The Saigon Tax Trade Center. Photo: Trung Hieu
The Ho Chi Minh City mayor's office has approved a proposal to preserve parts of the Saigon Tax Trade Center, the century-old downtown shopping center that's slated to be torn down to make way for a 40-story skyscraper.
According to the proposal, made by the city's architecture department, the developer of the new building is to preserve the main lobby, the grand staircase and bronze railings as well as the tiled lobby mosaic.
As for the building's exterior, the developer will have to preserve the ornate overhangs that shade the sidewalks.
It said the developer could also propose the preservation of other parts of the building that would increase its architectural value.
A banister contour at the Saigon Tax Trade Center carved in the shape of the Coq Gaulois (the Gallic Rooster). Photo: Doc Lap.
The department will now work with the Ministry of Culture and Sports to give the developer details of its preservation options.
After the city authorities unveiled plans to tear down the building, more than 300 architects, researchers and students signed a petition calling on the municipal government to preserve parts of the 134-year-old shopping center.
They called on the developer to preserve the lobby mosaic as well as the bronze railings that line the central staircase--even if they have to dismantle and remove them from the building.
The Saigon Tax Trade Center was built in 1880 and has been renovated several times since.

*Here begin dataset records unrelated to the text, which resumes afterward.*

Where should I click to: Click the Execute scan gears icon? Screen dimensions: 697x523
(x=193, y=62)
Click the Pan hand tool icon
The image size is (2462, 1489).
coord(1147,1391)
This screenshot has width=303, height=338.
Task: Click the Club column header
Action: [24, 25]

However, several of the building's interior elements, including the lobby, mosaic floor, and the main staircase are the original 19th century items.
Originally known as “the Grands Magasins Charner,” the building opened in 1924 and became “the place to shop in Saigon,” according to Saigon historian Tim Doling.
Last renovated in 2003, the building retains many of its original interior features, notably its beautiful stairway and its decorative wrought iron railings.